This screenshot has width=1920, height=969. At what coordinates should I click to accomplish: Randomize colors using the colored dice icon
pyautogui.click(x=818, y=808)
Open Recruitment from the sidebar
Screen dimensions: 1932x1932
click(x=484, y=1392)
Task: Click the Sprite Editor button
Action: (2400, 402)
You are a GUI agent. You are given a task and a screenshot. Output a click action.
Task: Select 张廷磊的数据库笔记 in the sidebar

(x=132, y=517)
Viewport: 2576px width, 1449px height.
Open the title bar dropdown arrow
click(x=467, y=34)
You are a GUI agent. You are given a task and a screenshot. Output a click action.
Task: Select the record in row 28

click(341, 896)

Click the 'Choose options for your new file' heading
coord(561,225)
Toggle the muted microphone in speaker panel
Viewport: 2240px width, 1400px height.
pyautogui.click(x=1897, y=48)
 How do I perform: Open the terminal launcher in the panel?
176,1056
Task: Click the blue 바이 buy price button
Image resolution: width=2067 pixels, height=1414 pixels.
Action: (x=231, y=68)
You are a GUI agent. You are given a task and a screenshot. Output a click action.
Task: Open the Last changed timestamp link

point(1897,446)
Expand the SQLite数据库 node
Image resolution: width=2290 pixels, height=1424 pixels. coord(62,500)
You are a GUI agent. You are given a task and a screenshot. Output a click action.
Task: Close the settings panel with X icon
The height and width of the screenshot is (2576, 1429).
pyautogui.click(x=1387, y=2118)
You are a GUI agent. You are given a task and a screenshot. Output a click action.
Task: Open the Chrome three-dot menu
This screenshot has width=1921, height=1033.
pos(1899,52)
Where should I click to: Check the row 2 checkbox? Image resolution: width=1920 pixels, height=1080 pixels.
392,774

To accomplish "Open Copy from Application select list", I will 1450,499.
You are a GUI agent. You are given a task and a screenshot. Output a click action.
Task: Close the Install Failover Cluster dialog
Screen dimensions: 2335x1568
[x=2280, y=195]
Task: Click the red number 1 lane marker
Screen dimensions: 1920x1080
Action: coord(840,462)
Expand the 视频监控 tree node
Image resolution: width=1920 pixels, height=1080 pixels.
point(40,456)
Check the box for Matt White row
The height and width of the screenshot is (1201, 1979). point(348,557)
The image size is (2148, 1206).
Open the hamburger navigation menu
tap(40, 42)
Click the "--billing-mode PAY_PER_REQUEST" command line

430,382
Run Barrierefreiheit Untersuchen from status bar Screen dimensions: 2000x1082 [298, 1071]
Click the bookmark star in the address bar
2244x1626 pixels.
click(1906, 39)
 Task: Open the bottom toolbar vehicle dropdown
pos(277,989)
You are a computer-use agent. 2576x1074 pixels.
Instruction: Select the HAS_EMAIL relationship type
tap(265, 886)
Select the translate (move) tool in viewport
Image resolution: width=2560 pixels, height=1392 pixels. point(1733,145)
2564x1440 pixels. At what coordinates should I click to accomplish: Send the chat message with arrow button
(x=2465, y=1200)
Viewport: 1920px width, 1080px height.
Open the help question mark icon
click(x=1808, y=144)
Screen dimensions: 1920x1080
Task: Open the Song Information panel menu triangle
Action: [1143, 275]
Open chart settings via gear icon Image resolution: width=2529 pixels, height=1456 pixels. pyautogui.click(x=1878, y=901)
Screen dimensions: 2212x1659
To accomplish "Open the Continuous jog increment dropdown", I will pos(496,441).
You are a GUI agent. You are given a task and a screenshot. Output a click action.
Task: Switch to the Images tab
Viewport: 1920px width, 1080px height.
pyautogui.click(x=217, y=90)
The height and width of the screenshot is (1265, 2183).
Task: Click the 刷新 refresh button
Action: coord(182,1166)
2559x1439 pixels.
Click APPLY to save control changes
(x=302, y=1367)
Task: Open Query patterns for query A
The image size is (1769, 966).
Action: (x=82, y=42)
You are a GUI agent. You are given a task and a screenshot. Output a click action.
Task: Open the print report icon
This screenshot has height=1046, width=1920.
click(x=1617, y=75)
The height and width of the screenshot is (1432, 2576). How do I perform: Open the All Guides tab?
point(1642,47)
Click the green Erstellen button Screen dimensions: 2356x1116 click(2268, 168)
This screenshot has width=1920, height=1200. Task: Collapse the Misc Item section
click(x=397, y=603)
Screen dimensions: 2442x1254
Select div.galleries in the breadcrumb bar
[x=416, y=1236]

ACTIVITY:
Starting at the first line of the listing, retype every line up to and including the one with "Task: Click the red number 1 lane marker".

TASK ANSWER:
This screenshot has width=1920, height=969. At what coordinates should I click to accomplish: Randomize colors using the colored dice icon
pyautogui.click(x=818, y=808)
Open Recruitment from the sidebar
Screen dimensions: 1932x1932
click(x=484, y=1392)
Task: Click the Sprite Editor button
Action: (2400, 402)
You are a GUI agent. You are given a task and a screenshot. Output a click action.
Task: Select 张廷磊的数据库笔记 in the sidebar

(x=132, y=517)
Viewport: 2576px width, 1449px height.
Open the title bar dropdown arrow
click(x=467, y=34)
You are a GUI agent. You are given a task and a screenshot. Output a click action.
Task: Select the record in row 28

click(341, 896)

Click the 'Choose options for your new file' heading
coord(561,225)
Toggle the muted microphone in speaker panel
Viewport: 2240px width, 1400px height.
pyautogui.click(x=1897, y=48)
 How do I perform: Open the terminal launcher in the panel?
176,1056
Task: Click the blue 바이 buy price button
Image resolution: width=2067 pixels, height=1414 pixels.
Action: (x=231, y=68)
You are a GUI agent. You are given a task and a screenshot. Output a click action.
Task: Open the Last changed timestamp link

point(1897,446)
Expand the SQLite数据库 node
Image resolution: width=2290 pixels, height=1424 pixels. coord(62,500)
You are a GUI agent. You are given a task and a screenshot. Output a click action.
Task: Close the settings panel with X icon
The height and width of the screenshot is (2576, 1429).
pyautogui.click(x=1387, y=2118)
You are a GUI agent. You are given a task and a screenshot. Output a click action.
Task: Open the Chrome three-dot menu
This screenshot has width=1921, height=1033.
pos(1899,52)
Where should I click to: Check the row 2 checkbox? Image resolution: width=1920 pixels, height=1080 pixels.
392,774

To accomplish "Open Copy from Application select list", I will 1450,499.
You are a GUI agent. You are given a task and a screenshot. Output a click action.
Task: Close the Install Failover Cluster dialog
Screen dimensions: 2335x1568
[x=2280, y=195]
Task: Click the red number 1 lane marker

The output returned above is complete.